And the AoA responds . . .

As Dartblog reports this morning, the Association of Alumni has responded to the Chairman of the Board of Trustees’ threats to curtail alumni involvement in the college’s governance. All of the Executive Committee members, save one dissenter, published a letter to all alumni voicing their concern about the Chairman’s recent remarks. As Dartlog noted yesterday, the switch to all-media voting in AoA elections arrived just in time. The Association has no power over the Board, but as the only democratically elected representatives of alumni, the Board would be wise to not cast their concern aside.

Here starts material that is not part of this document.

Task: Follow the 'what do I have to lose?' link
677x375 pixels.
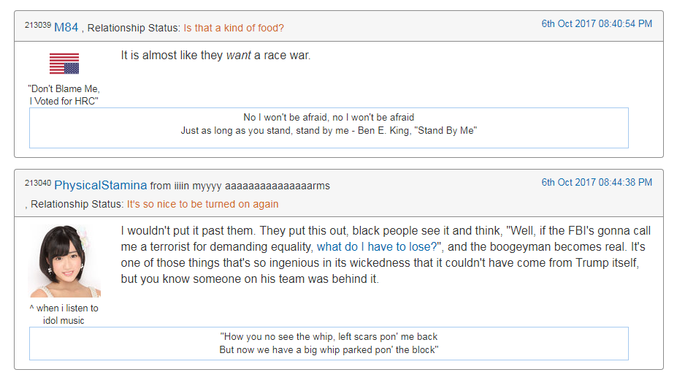Action: click(377, 246)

Dartblog also got in contact with Petition Trustee Todd Zywicki ’88 who had this to say about Chairman Neukom’s announcement that the Board’s Governance Committee has been looking at the makeup of the Board of Trustees:

I personally have not heard of any effort by the Governance Committee of the Board to reevaluate the composition of the Board or to tamper with the way in which Alumni Trustees are elected, nor am I aware of any efforts to consider such a change in the future.

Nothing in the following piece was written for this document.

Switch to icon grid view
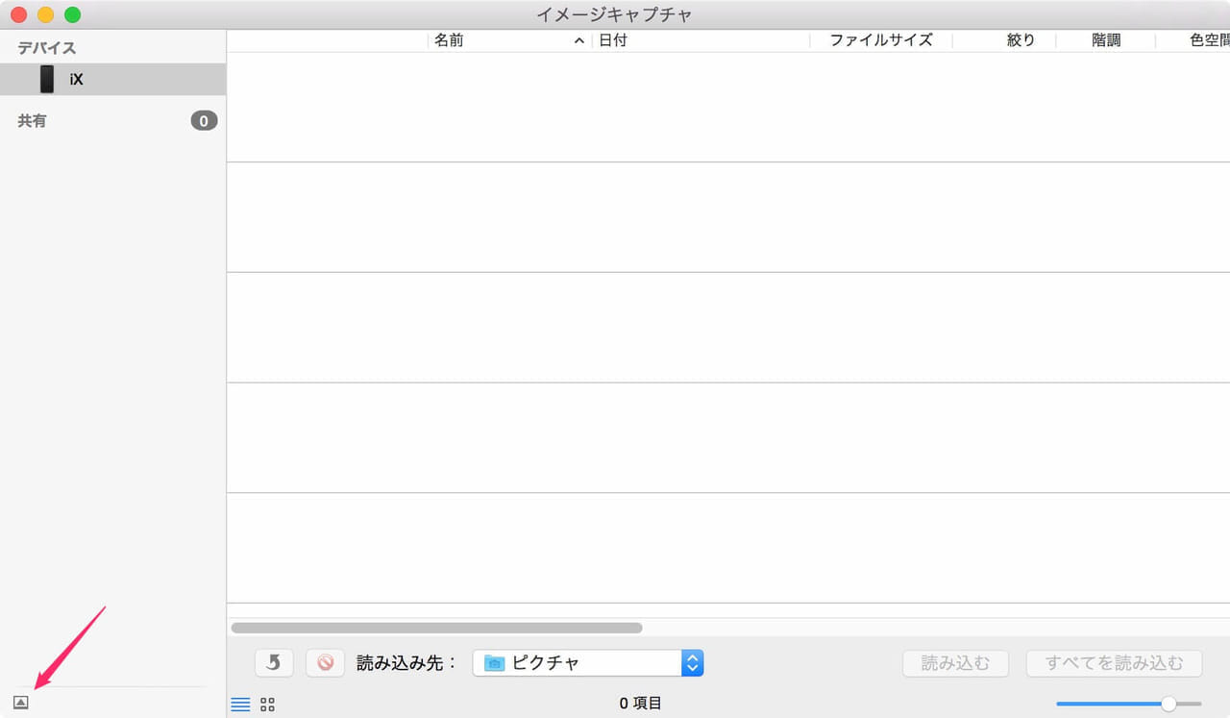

The AoA’s full letter is reprinted below:

To all Dartmouth Alumni:

The Dartmouth Board of Trustees is considering changes to its composition, including the means by which its members are seated. The agreement for seating alumni trustees is one between the Trustees and the Association of Alumni. We understand the Association’s previous leadership has not been invited or involved in these considerations over the past months. This is of great concern to us, as participation by alumni-chosen Trustees has been of great value to the College, and through this stewardship, it is a most-meaningful way of engaging her loyal sons and daughters.

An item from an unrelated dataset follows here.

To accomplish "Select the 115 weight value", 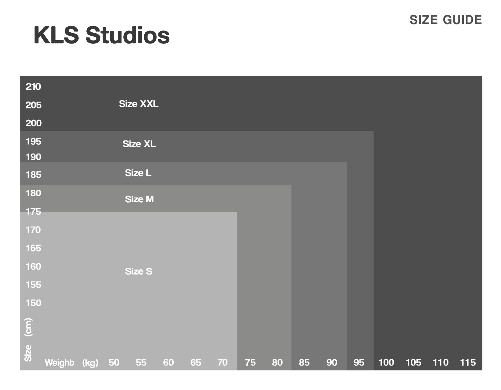I will [468, 362].
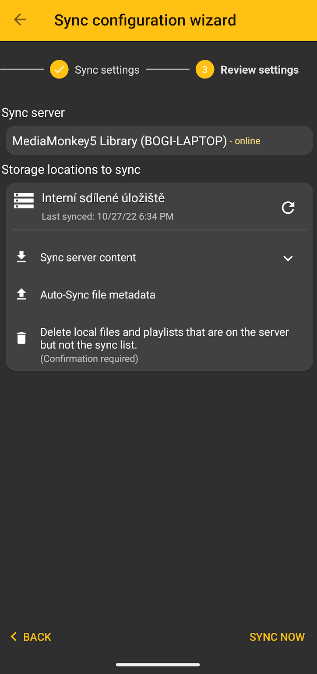
Task: Click the storage icon beside Interní sdílené úložiště
Action: point(24,201)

The attached letter was approved by ten of the elected leaders of your Association, with one dissenter, and sent to the Trustees. A majority of the Executive Committee, being those of us signing below, believes we have a further obligation to report our concerns, and our actions, to you. This is at the core of our belief that alumni leaders must be more open and transparent to the alumni they represent. We trust that if alumni are kept informed, you will individually and collectively be able to make good judgments. As a courtesy to the Trustees prior to this public statement, we awaited confirmation that the letter had been received, and we alerted our Association president that we would also be communicating it to you.

We ask that you read the attached letter and give it thoughtful consideration. Please let us know your concerns, which will inform any subsequent dialog we have withe the Trustees; also communicate directly to others as you deem appropriate. The Trustees convene next week prior to Commencement, beginning June 8.

Respectfully,

[6 members]

Dear members of the Dartmouth Board of Trustees:

We, the newly elected officers and Executive Committee of the Association of Alumni, wish to convey the concern of a majority of our members regarding an issue raised in a statement made by current Board Chairman, Mr. William Neukom, to the Alumni Council on May 19, 2007. In those remarks, Mr. Neukom indicated that the Governance Committee of the Board would be presenting its report to the Board at its June 9, 2007 meeting and that the Board would consider changes to the alumni trustee election process and over-all Board composition at that time.

We sense that the agreement alumni have with the Board, established in 1891 and historically evolved since then, whereby alumni effectively elect half of the non-ex officio members of the Board, is threatened. We believe that any action which violates, restricts, abridges or dilutes that agreement, as currently enjoyed, would be injurious to Dartmouth College, its students and alumni. Not only do we strongly urge the Board to take no such steps, but we also believe strongly that the newly constituted AOA Executive Committee, elected for the first time in all-media, alumni-wide voting, should be included in any discussions related to that agreement. We feel that such cooperation and coordination with the Board is the best means for alumni to be engaged in solutions to problems facing the Board and the college’s administration and for us to fulfill our obligation to take all appropriate measures to protect and insure retention of the agreement, the uninterrupted exercise of which has redounded to the great benefit of Dartmouth for 116 years.